Sinn Fein: Deal could be done in the next 24 hours - but party will not compromise on a compromise
Sinn Fein have said a deal can be done in the next 24 hours but stated they will not compromise on a compromise - as intensive talks resume at Stormont.
Following the collapse of the previous round of talks last week, the Northern Ireland Office invited the parties back for "intensive talks".
Speaking afterwards Sinn Fein MLA John O'Dowd said a deal can be done this week as they have been done in the past.
He said: "We have spent the day engaging with the two governments and other political parties.
"The issues and challenges have not changed.
"We need implementation of previous agreements. If we can succeed in the implementation of previous agreements then we can move forward."
"We have come together. There hasn't been sufficient movement we have not had acknowledgement from the DUP and others that there will be implementation of previous agreements.
"We haven't had enough movement."
When asked if a deal could be done this week, Mr O'Dowd said it could be done in the next 24 hours.
"A deal can be done this week, it can be done in the next 24 hours and an Executive formed by Wednesday and government reconstituted and we can move on.
DUP press conference live from StormontPosted by Belfast Telegraph on Monday, April 3, 2017
"All these things are doable because we've agreed to them in the past through the compromises and all hard work that has been done let's move forward to implementation."
He added: "You can't compromise on a compromise, we've already compromised to ensure agreements in the past move forward.
"Let's move forward."
DUP leader Arlene Foster said: "From our perspective they [Sinn Fein] have always said it is about implementing past agreements... there have been new elements introduced to these negotiations. "

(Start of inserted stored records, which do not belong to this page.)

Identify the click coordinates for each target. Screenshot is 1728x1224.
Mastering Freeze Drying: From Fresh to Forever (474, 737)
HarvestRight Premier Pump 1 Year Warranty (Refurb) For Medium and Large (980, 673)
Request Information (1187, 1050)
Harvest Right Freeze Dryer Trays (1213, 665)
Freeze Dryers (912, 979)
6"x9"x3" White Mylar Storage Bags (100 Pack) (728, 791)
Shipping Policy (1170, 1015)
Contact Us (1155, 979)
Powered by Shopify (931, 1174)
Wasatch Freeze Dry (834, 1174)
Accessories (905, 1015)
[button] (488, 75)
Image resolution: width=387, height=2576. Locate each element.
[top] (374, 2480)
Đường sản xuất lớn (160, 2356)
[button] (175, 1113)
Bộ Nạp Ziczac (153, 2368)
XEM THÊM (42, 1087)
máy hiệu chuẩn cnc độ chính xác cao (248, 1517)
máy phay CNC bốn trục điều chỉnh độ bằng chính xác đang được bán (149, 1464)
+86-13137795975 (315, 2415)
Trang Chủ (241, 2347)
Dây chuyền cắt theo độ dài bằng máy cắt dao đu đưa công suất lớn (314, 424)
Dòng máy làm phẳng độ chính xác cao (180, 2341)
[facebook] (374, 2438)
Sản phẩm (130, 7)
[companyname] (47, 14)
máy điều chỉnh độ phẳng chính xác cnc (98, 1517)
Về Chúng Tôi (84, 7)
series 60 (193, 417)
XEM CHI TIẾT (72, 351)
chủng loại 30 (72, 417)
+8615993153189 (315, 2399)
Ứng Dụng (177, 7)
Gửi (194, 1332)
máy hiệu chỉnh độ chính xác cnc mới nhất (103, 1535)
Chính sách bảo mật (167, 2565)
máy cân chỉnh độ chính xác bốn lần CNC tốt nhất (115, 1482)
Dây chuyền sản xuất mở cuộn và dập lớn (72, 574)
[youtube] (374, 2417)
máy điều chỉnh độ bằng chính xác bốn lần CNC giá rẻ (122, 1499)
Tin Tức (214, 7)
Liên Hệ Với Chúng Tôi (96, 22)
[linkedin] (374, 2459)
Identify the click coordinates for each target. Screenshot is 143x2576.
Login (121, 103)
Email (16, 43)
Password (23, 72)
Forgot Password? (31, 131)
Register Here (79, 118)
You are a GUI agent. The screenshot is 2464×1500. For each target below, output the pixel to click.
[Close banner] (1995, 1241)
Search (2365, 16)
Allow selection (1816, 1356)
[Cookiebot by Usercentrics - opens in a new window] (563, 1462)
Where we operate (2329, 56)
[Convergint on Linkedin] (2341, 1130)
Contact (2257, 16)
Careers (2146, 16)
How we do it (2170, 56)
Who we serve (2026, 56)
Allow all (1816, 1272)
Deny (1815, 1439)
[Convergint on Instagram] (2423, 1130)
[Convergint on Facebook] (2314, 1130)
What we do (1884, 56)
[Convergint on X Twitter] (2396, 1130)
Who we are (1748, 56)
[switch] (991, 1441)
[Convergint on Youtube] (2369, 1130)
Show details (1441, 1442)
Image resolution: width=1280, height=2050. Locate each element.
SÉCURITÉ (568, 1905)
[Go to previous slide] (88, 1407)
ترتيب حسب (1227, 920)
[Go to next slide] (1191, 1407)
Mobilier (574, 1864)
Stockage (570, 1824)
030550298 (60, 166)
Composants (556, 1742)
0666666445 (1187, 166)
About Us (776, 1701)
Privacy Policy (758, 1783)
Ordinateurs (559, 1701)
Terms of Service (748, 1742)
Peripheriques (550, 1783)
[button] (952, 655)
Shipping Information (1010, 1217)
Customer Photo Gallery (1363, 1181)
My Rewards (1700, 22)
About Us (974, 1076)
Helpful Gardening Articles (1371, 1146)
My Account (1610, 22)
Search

Earlier Ms Foster said a meeting with party leaders was constructive.
"We instigated a round-table of the five main party leaders, that was a constructive engagement. There is a very short window here. We need to get down and deal with the issues that people are talking to us about."
Secretary of State James Brokenshire had faced criticism for his handling of the last phase of talks, which didn't stage one round-table session.
Mr O'Dowd said the talks were largely being chaired by the head of the Civil Service.
He said that when it comes to legacy issues they will deal with who will chair those talks at the time.
He added: "We will cross that bridge when we come to it."
SDLP leader Colum Eastwood struck a positive note about the new process, insisting the opening day was a "step in the right direction".
"The meeting of the five party leaders this afternoon was a constructive beginning to the new phase of the talks," he said.
"It's critical that all parties are at the table if we're to create the conditions for forming an inclusive powersharing Executive."
Ulster Unionist negotiator Tom Elliott said his party wanted to make the process work but warned he and his colleagues would not be "taken for granted".